Investigating the Role of Autonomic Dysfunction in the Pathogenesis of Depression-Related Dry Eye.

Abstract

Purpose: This study aimed to investigate the functional and pathological changes in the lacrimal gland (LG) of depression-related dry eye (DE), as well as the role of autonomic nerves in this process.

Methods: The chronic unpredictable mild stress (CUMS) models were established to induce depression. The depression-like behaviors were evaluated by behavioral tests. DE indicators were detected by corneal fluorescein staining, tear film breakup time, and tear secretion. The systemic and lacrimal autonomic nerves were evaluated by heart rate variability (HRV), ELISA, immunofluorescence staining, and Western blot. The tissue and molecular assays were performed to assess the levels of inflammation, oxidative stress, and apoptosis in the LG. After modeling, 6-hydroxydopamine (6-OHDA) was given to inhibit sympathetic nerves, the changes of DE indicators and LG pathological damage were further observed by repeating the above tests.

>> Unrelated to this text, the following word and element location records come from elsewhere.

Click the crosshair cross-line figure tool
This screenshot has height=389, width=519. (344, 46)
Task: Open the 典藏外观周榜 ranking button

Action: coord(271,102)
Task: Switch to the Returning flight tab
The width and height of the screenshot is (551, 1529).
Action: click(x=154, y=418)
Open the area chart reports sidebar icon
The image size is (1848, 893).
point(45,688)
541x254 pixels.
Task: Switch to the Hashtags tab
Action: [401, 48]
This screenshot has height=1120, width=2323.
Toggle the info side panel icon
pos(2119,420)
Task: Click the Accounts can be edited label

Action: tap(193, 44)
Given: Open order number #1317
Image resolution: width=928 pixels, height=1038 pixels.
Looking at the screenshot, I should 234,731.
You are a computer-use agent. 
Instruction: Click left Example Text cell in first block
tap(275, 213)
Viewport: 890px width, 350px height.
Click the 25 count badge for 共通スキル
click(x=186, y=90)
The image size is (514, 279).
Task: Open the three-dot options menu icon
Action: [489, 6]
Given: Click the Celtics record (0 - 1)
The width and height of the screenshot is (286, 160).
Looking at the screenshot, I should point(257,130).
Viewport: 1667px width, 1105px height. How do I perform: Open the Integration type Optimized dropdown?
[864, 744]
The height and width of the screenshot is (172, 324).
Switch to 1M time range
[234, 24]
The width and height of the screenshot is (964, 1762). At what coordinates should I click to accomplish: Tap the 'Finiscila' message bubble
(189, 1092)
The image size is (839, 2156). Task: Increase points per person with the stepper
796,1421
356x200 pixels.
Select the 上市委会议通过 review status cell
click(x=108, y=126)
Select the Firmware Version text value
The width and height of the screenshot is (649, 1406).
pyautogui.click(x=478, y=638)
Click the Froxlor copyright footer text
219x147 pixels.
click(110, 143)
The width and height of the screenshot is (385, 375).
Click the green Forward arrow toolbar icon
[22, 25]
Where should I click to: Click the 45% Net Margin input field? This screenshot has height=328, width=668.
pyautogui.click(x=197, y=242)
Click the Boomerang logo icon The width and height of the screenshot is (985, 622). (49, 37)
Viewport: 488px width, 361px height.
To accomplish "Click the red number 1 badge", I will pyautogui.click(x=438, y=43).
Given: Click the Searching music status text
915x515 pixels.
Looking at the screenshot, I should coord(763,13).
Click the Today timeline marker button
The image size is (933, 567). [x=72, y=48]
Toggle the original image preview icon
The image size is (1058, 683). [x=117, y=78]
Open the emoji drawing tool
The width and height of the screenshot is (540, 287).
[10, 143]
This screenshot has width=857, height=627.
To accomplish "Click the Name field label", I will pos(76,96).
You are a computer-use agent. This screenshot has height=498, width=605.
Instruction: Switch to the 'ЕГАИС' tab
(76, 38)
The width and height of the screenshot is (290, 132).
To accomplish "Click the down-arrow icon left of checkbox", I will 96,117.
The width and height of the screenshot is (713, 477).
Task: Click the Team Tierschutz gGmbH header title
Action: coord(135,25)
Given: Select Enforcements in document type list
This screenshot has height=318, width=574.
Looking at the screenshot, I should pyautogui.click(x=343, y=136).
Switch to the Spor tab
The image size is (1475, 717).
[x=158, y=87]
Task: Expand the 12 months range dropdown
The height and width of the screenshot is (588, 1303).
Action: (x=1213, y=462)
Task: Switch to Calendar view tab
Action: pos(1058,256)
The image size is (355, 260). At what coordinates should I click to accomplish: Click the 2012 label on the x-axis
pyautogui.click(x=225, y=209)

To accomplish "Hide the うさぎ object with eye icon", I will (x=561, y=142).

Results: CUMS could induce depressive-like behaviors while inducing DE, which is manifested by decreased tear secretion and increased corneal staining. Meanwhile, CUMS could induce autonomic dysfunction, especially sympathetic nerve activation, resulting in organizational structure disorders, decreased expression of α-SMA, and elevated reactive oxygen species (ROS) levels and apoptosis in the LG. Sympathetic denervation could improve DE indicators, reduce ROS and apoptosis of the LG, and improve the drainage function of the LG.

Conclusions: During the development of depression, CUMS can also cause functional and pathological damages to the LG by activating sympathetic nerves to induce depression-related DE.

Translational relevance: This suggests that intervention measures targeting autonomic dysfunction may be a new direction for the treatment of depression-related DE.